Structured Data for LLMs

Structured data for LLMs are machine-readable annotations (usually Schema.org as JSON-LD) that describe content explicitly — author, date, entity, rating. This lets AI systems classify, summarise and cite the content more reliably.

Structured Data for LLMs — explained in detail

Structured data are machine-readable annotations that give content an explicit meaning. Using a vocabulary such as Schema.org — usually embedded as JSON-LD — they mark up what a piece of content represents: who wrote it, when it was published, which entity it describes or how a product is rated. For the basics, see structured data.

For large language models (LLMs) these annotations are valuable because they provide context that would otherwise only be inferred uncertainly from running text. A model need not guess who the author is or which number is the price — the structured data states it unambiguously. This improves how reliably content is summarised and cited in AI answers, for example in AI Overviews or assistant responses.

Structured markup is therefore a practical lever of generative engine optimization and answer engine optimization: it makes content unambiguous for machine processing without changing the visible text.

Example / Practical relevance

A blog post receives a BlogPosting schema with fields for author, datePublished and dateModified.
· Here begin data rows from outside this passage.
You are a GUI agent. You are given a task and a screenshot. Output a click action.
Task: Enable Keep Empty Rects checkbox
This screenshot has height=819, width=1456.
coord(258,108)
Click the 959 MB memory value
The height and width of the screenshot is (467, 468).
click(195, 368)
In addition, an Organization annotation states the legal name, logo and linked profiles (see author schema and sameAs). From this, an AI system can correctly attribute the post to a source and an author.

In practice, JSON-LD is the usual format. It is important that the markup correctly reflects the visible content — false or invented structured data does more harm than good because it undermines trust.

Distinction from similar terms

Structured data are the means, not the end: they provide the machine-readable basis that GEO and AEO build on, but they are not an optimisation strategy in themselves. They differ from plain HTML markup because they describe meaning, not appearance. They differ from full text because they put facts into a defined, unambiguous schema rather than freely interpretable prose.